Later in the War, it was usual for troops to spend only two or three days in the front line trench, They would then spend a similar period in the support trenches, a little way to the rear, then a further period away from the immediate combat zone. But, in the early months of the War, the small British Army was hard pressed and much longer periods were spent in the firing line. The Cheshires went into the front line on 5 November and stayed there until the 20th.
The Regimental History records "Although the actual fighting was not as severe as later on, this tour of the trenches was as unpleasant as any of the first two years. It was the beginning of trench warfare, without any of the amenities which were afterwards introduced. There were no sandbags, no communication trenches, no shelters of any kind, no cooking, though Sproule managed to get tea to the trenches every day. The rum ration, two or three times a week, was the only solace the men had. It was most uncomfortable." During the tour, 66 men would be killed and a further 99 wounded. There would only be one day when someone was not killed.
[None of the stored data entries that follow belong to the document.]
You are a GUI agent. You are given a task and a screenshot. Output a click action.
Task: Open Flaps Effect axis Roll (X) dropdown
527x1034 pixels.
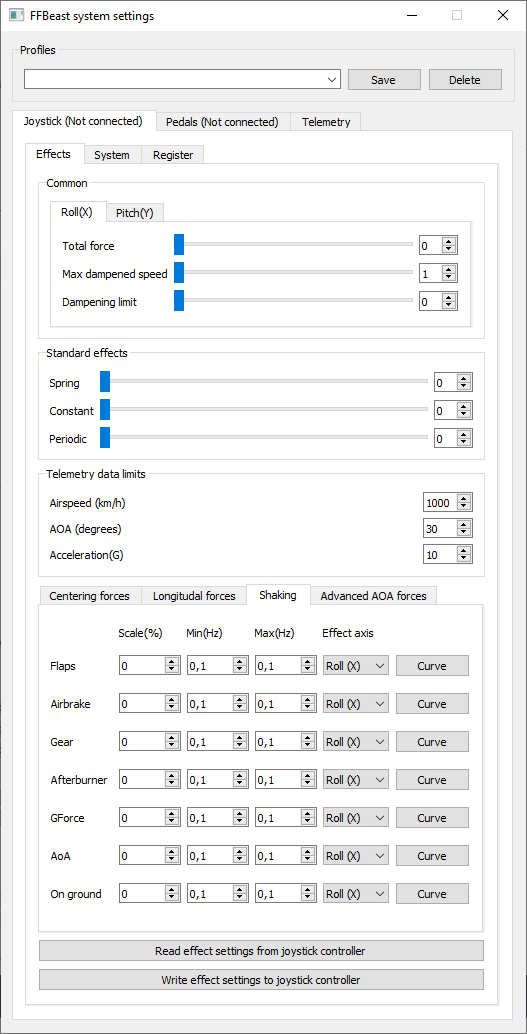(356, 666)
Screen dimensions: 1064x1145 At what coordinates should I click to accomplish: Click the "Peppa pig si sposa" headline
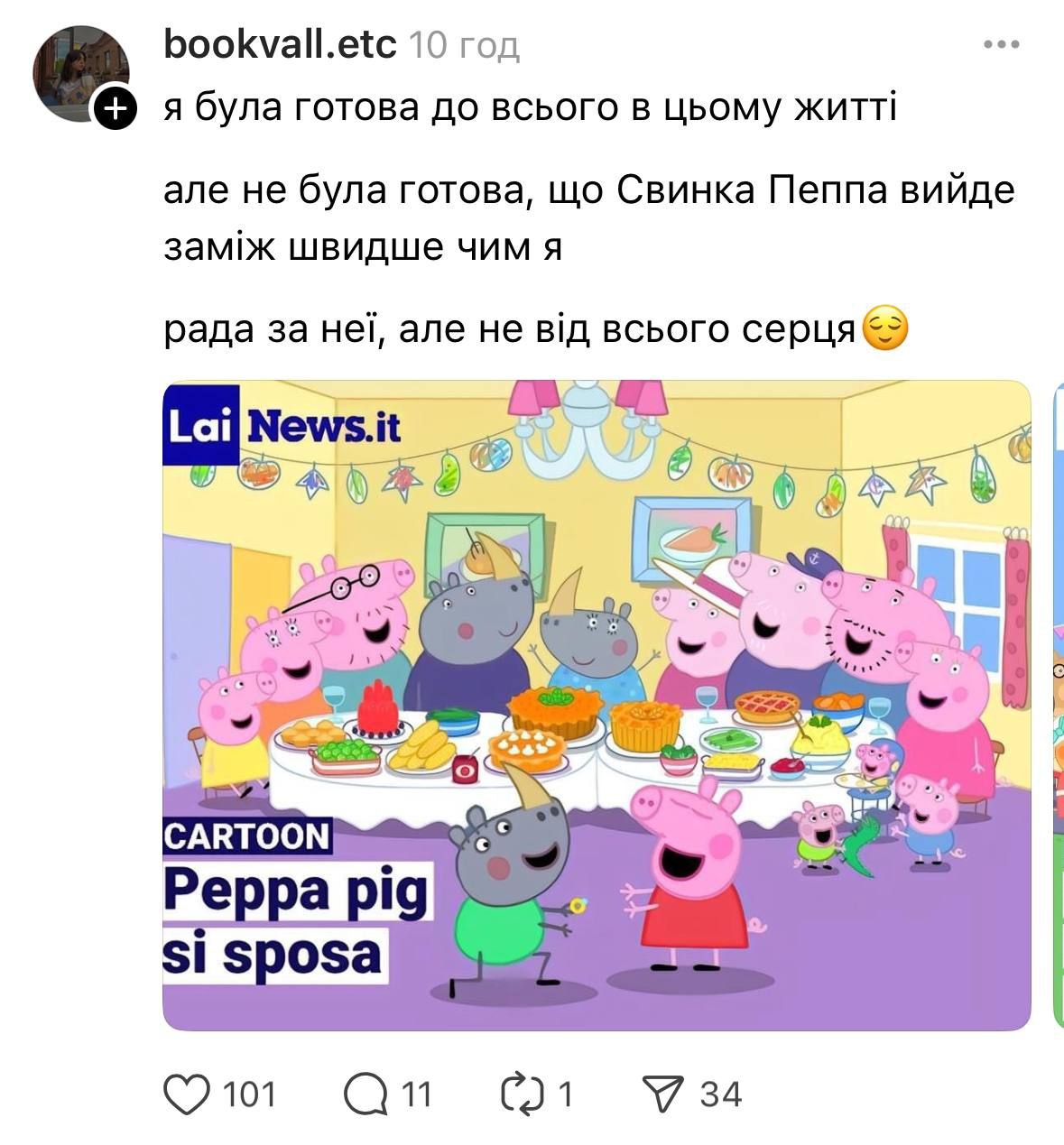pyautogui.click(x=297, y=921)
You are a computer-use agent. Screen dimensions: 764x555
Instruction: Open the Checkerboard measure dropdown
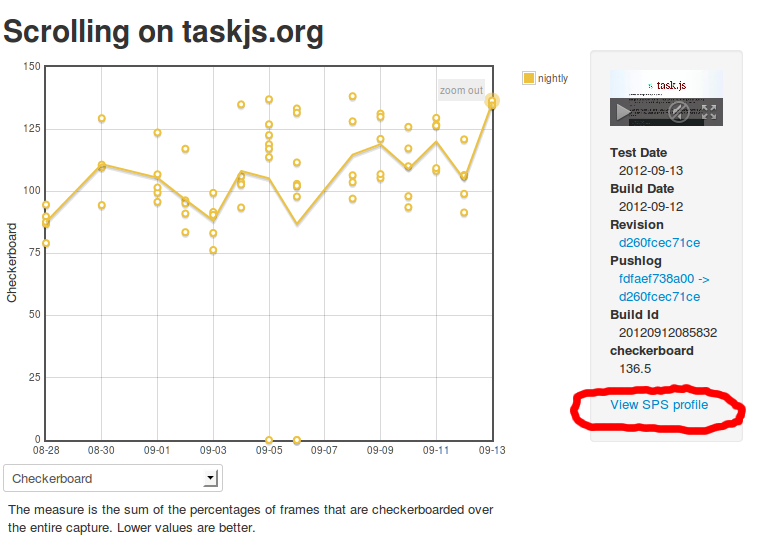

During 5 November, the Battalion took over front line positions near the "6 kilometre stone" south of Ypres (now Ieper), Belgium, along the Menin Road. The next day, the Cheshires were subjected to heavy enemy artillery fire. On the 7th, the Battalion War Diary records "Very heavy shelling in morning, enemy's infantry attacked at 2.30pm. "C" Company went to re-enforce Regiment on our left. Enemy repulsed. 25 captured." The day had seen 2 officers and 4 other ranks killed, 22 wounded and 8 missing. One of those missing was John Thompson. His body was never found and identified.
The History continues "At 5.30 on the 10th, the most terrific fire that the British had yet experienced broke out. The First Battalion diary records the bare fact and goes on to say that "the enemy appeared to be massing in a wood south of our position, but our shells scattered them and they were easily repulsed by our rifle fire, with heavy casualties to them. Other troops had more severe fighting and the breakthrough of the Prussian Guard was only checked by the gallantry of three weak Scots Battalions called 1st (Guards) Brigade and the King's Regiment and the Duke of Wellington Regiment.
By 14 November, the Germans were pressing the British position heavily. The Cheshires had been shelled every day and they were now ordered to withdraw their line approximately 150 yards. This withdrawal started at midday and was completed by 4pm. The Diary notes "The enemy were pressing on all the time and consequently our casualties were rather heavy. Two German patrols of 15 and 7 men were shot down just outside our trenches". John Burkill and Joseph McGarry were amongst the 11 fatal casualties.
On the 16th, George Allman was killed. The Diary records only that "Our guns kept up a heavy shellfire. Some sniping". The next day, there was "exceptionally heavy shellfire followed by an infantry attack which however was easily repulsed", but Walter Lally died.
On the 19th, it started to snow. The Battle of Ypres was coming to an end and there was only "a little shellfire and sniping". At 8pm, the Battalion started to be relieved by the Worcestershire Regiment and they went into reserve dugouts. Joseph Owen had been killed. Luke Hopwood was probably wounded during the relief, or shortly after occupation of the dugouts. He died on 24 November from wounds received.